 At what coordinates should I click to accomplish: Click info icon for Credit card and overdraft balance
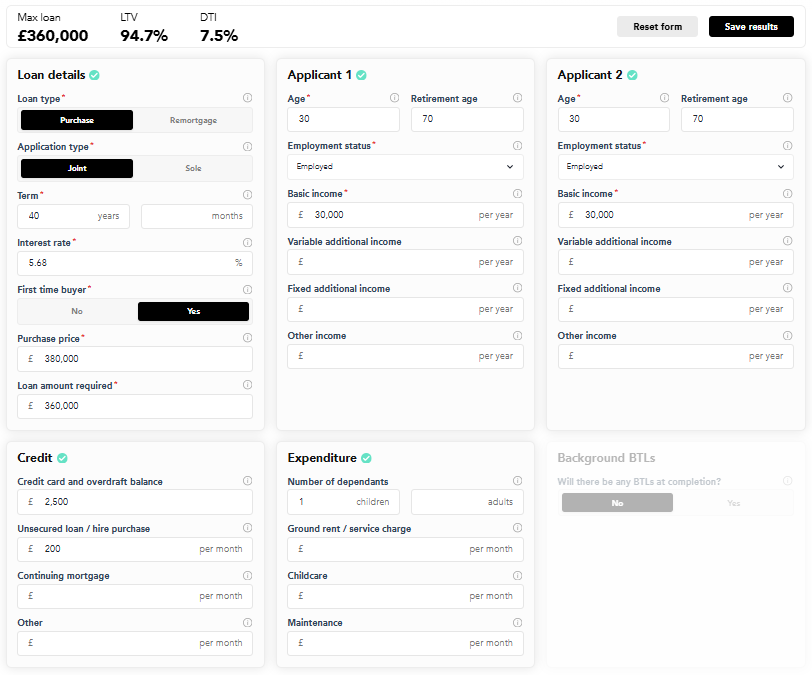[x=247, y=481]
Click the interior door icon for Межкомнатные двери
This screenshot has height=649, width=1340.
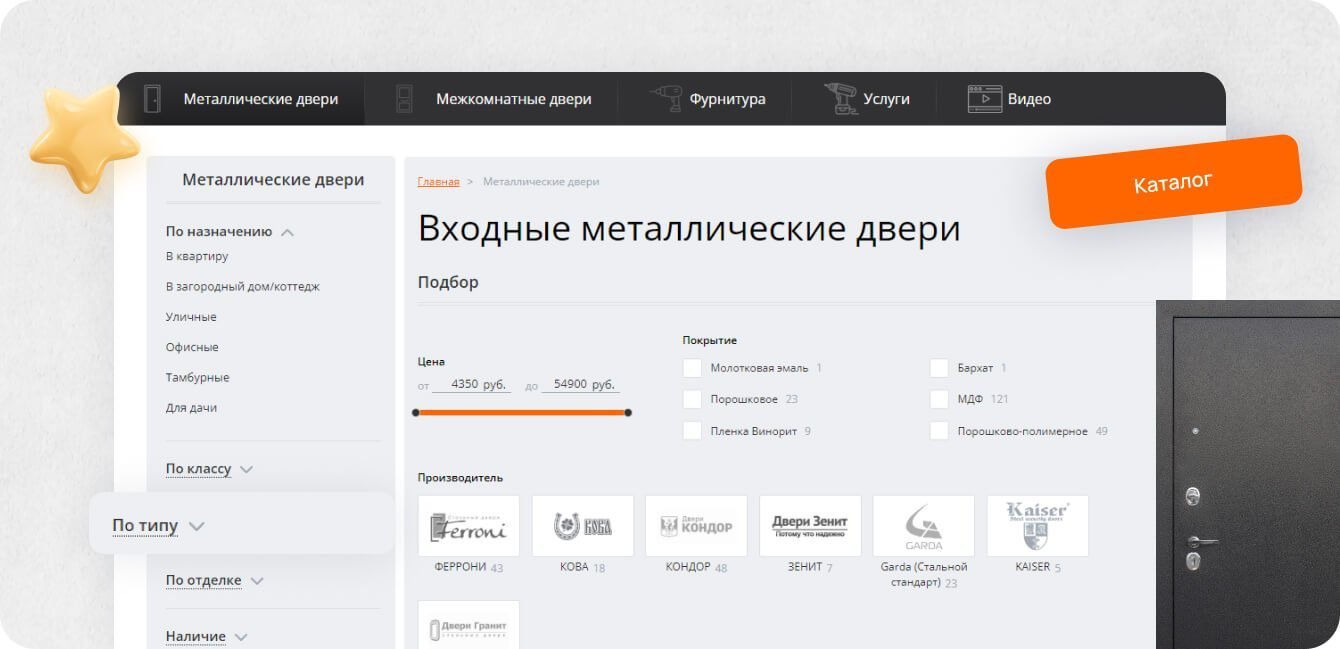404,99
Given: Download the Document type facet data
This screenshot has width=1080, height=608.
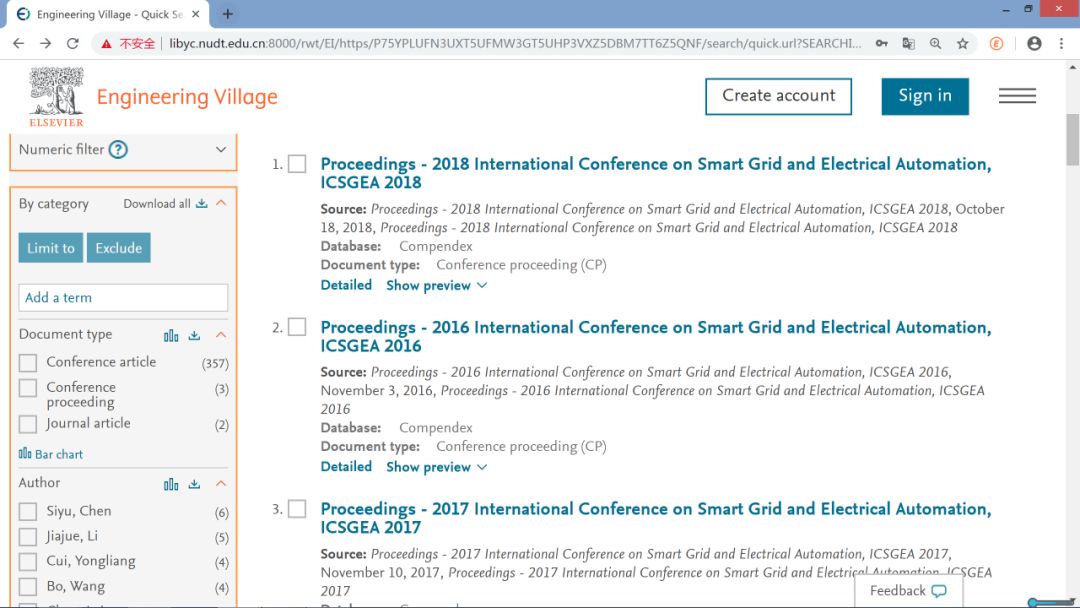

········

Challenge: Filter the data above, keeping every line that contains the string "This". Treat uppercase and lowercase letters as different.

Expected answer:
This screenshot has height=649, width=1340.
This screenshot has width=1080, height=608.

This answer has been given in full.